INSTRUCTIONS FOR THE TASK: Exactly as they appear, print the line with "Image resolution: width=900" and each line after it through the end of the entries below; leave out pictures.

------ EXERCISE DATA

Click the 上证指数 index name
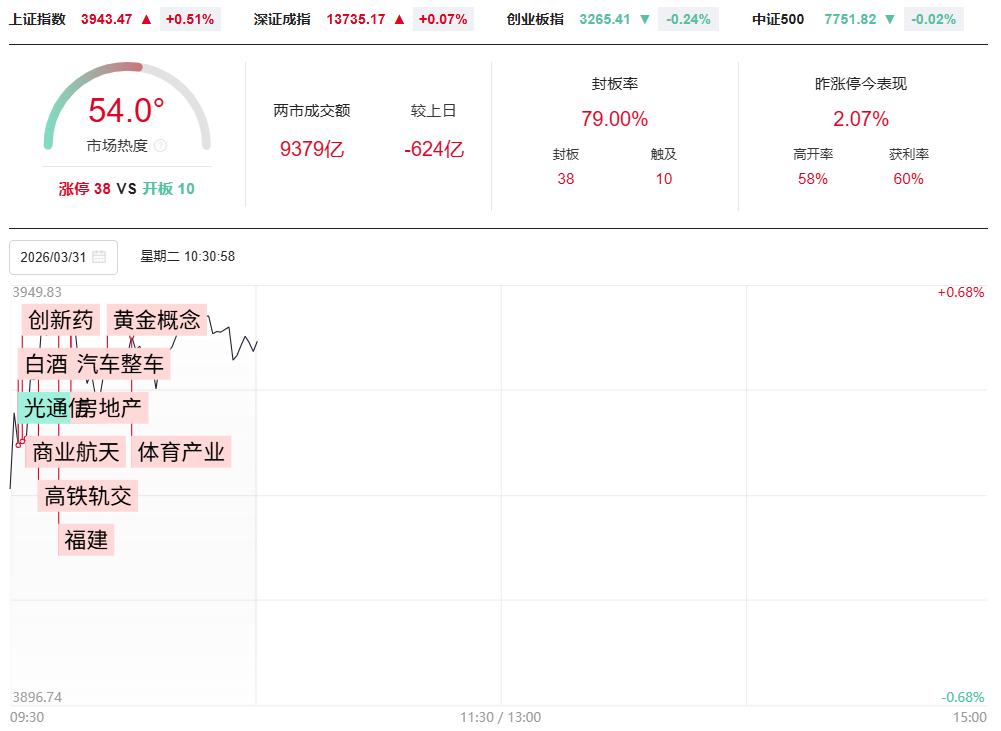38,19
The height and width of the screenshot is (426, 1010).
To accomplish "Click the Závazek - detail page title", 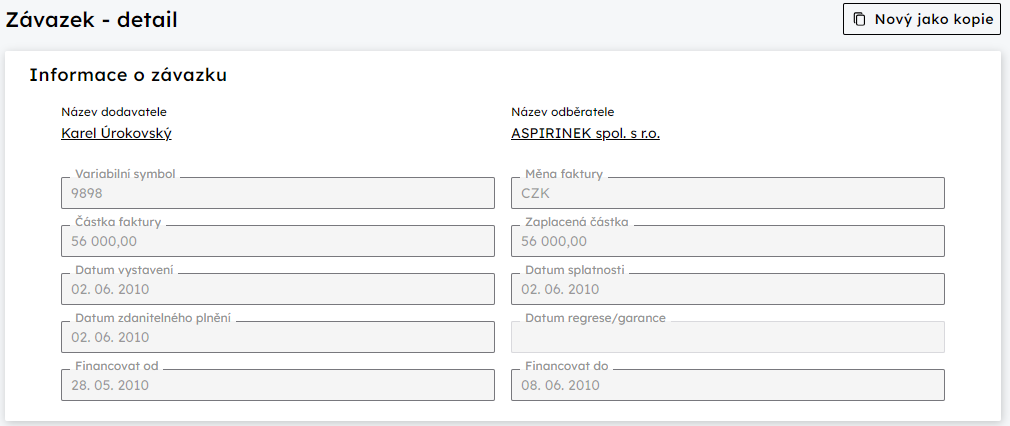I will coord(91,20).
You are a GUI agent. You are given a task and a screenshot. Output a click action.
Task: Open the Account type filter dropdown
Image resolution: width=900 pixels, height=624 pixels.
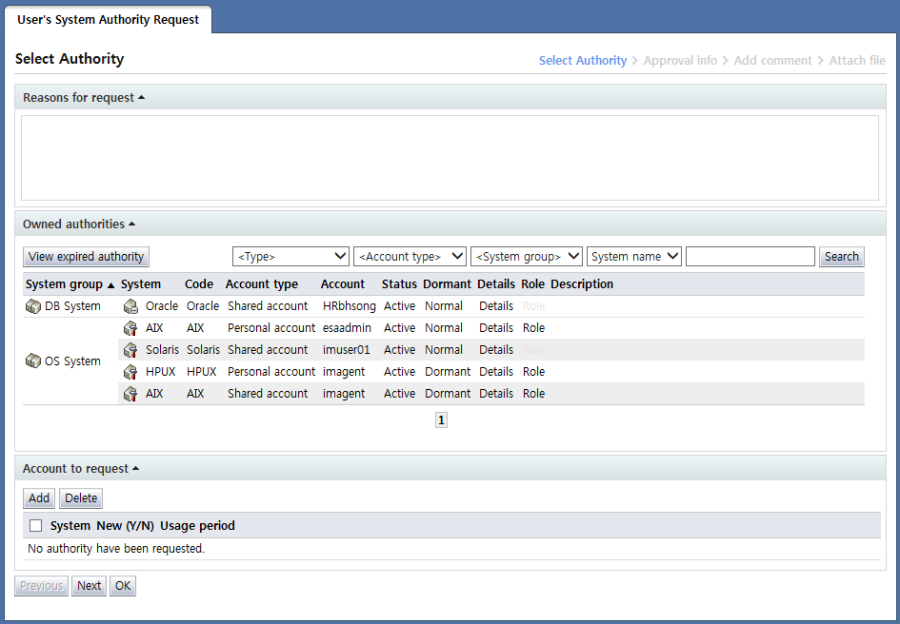click(x=410, y=257)
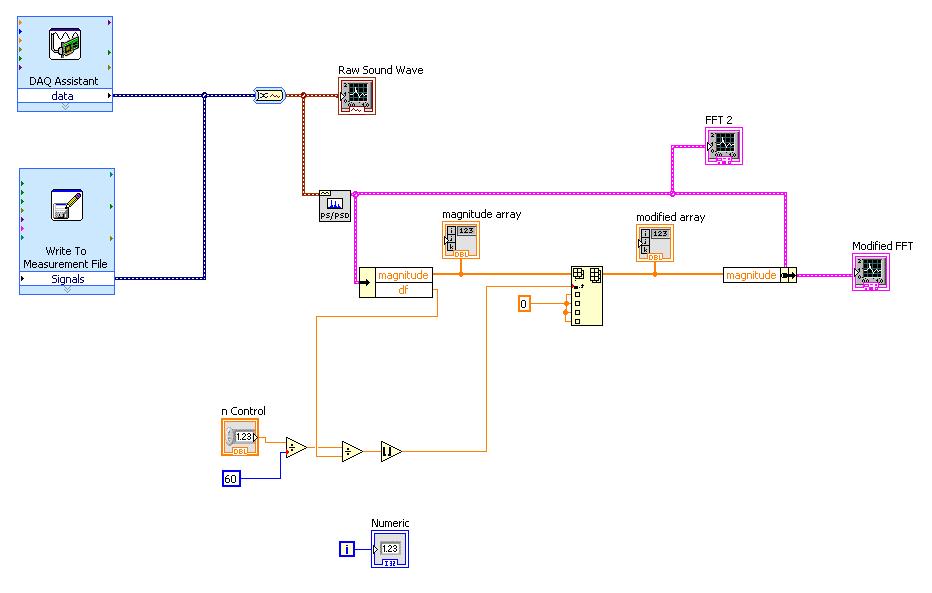Click the modified array indicator icon
932x593 pixels.
[x=655, y=242]
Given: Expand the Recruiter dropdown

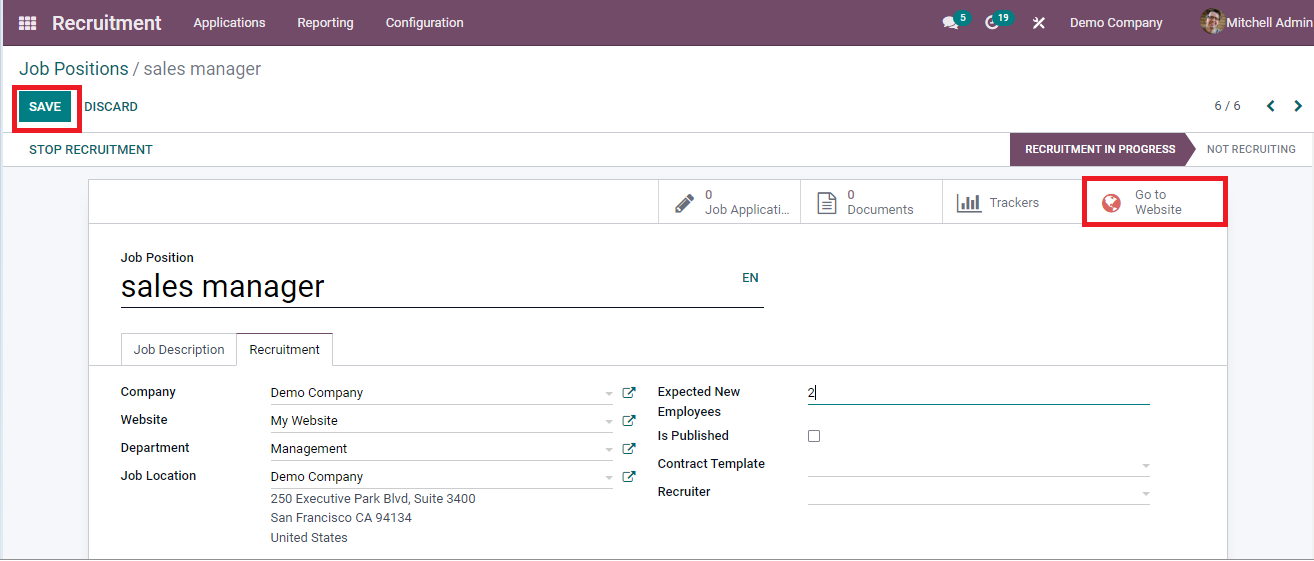Looking at the screenshot, I should point(1146,493).
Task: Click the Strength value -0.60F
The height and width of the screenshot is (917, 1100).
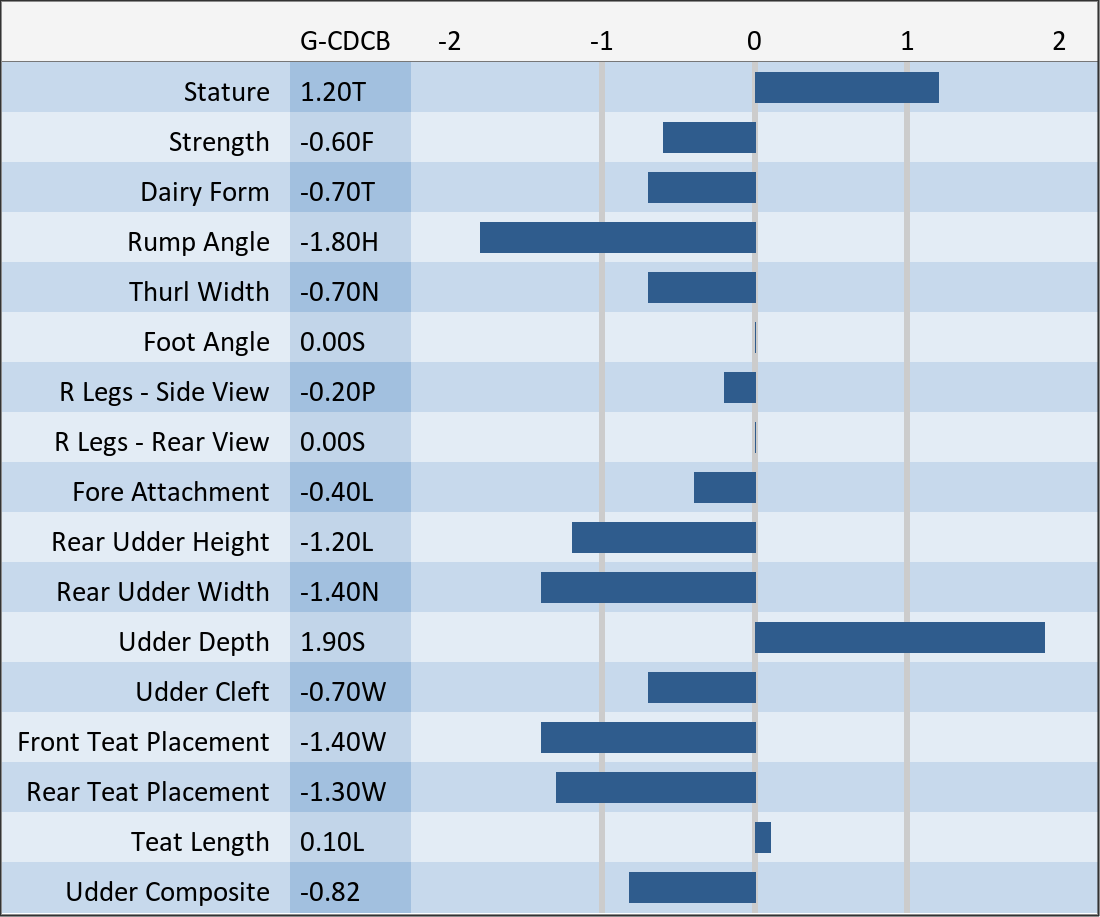Action: 337,142
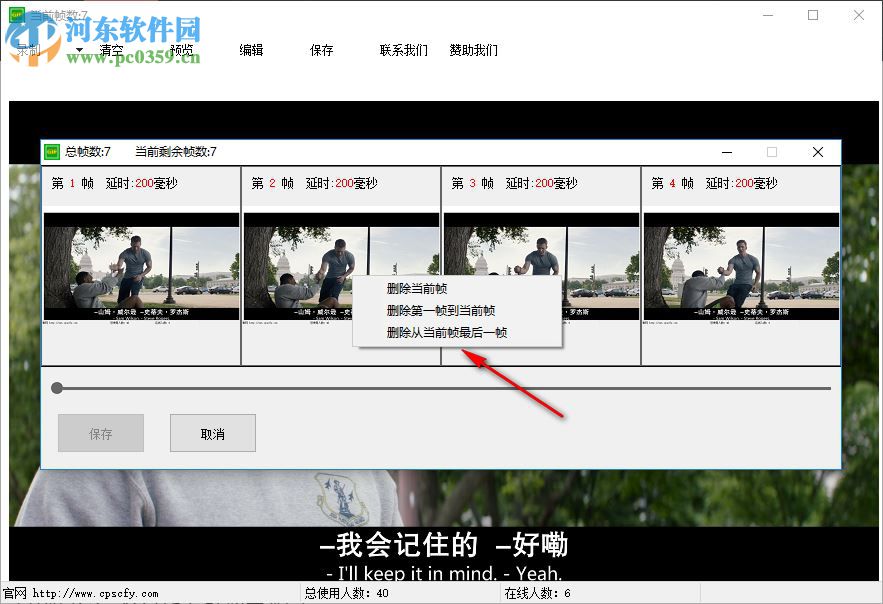Click the 第 4 帧 thumbnail
This screenshot has height=604, width=883.
pos(740,268)
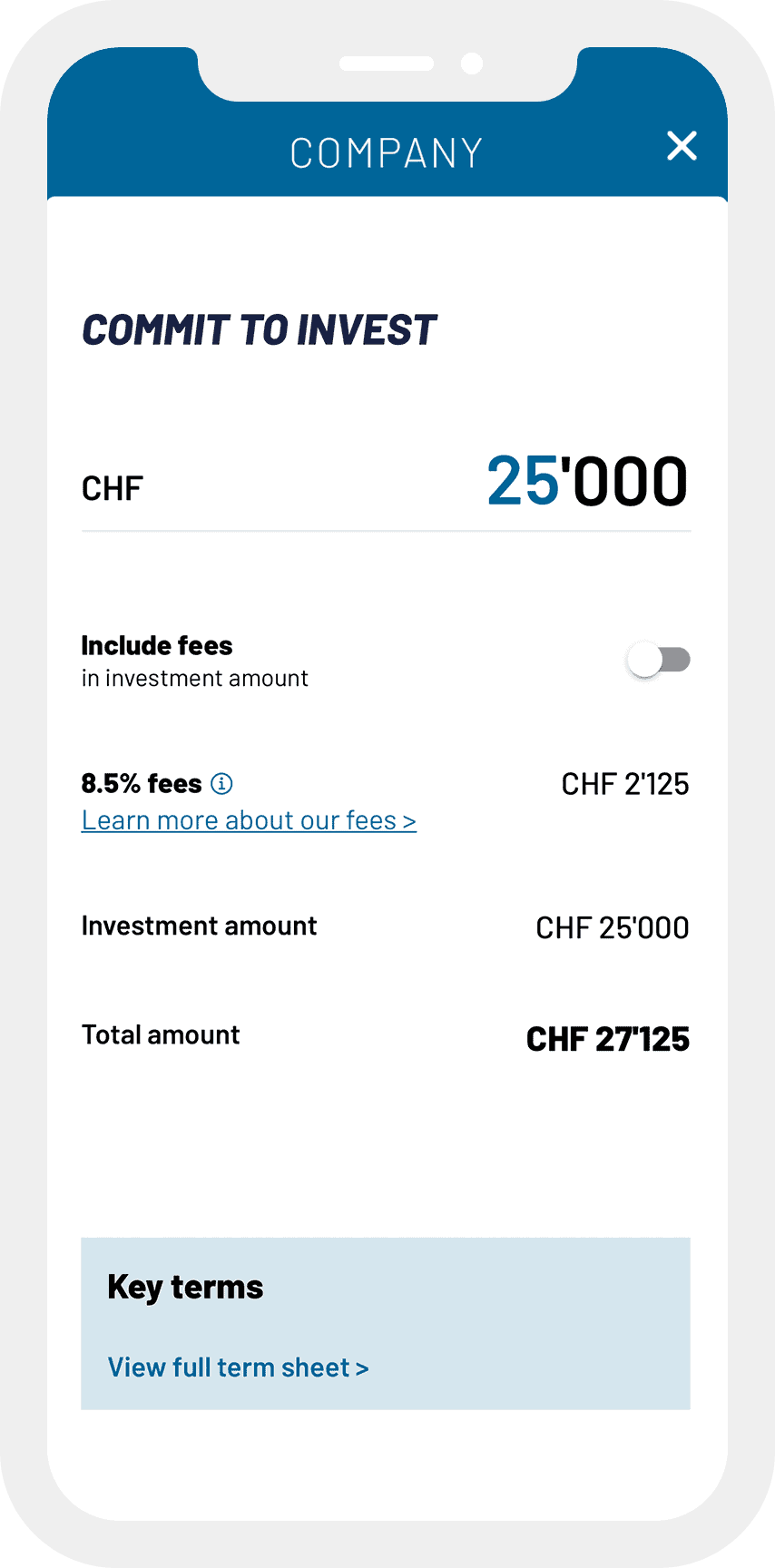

------------

RESULT:
Image resolution: width=900 pixels, height=624 pixels.
click(x=410, y=257)
Click the modified array indicator icon
932x593 pixels.
[x=655, y=242]
Given: Expand the Recruiter dropdown

Looking at the screenshot, I should point(1146,493).
Task: Click the Strength value -0.60F
The height and width of the screenshot is (917, 1100).
Action: 337,142
Click the 第 4 帧 thumbnail
This screenshot has height=604, width=883.
pos(740,268)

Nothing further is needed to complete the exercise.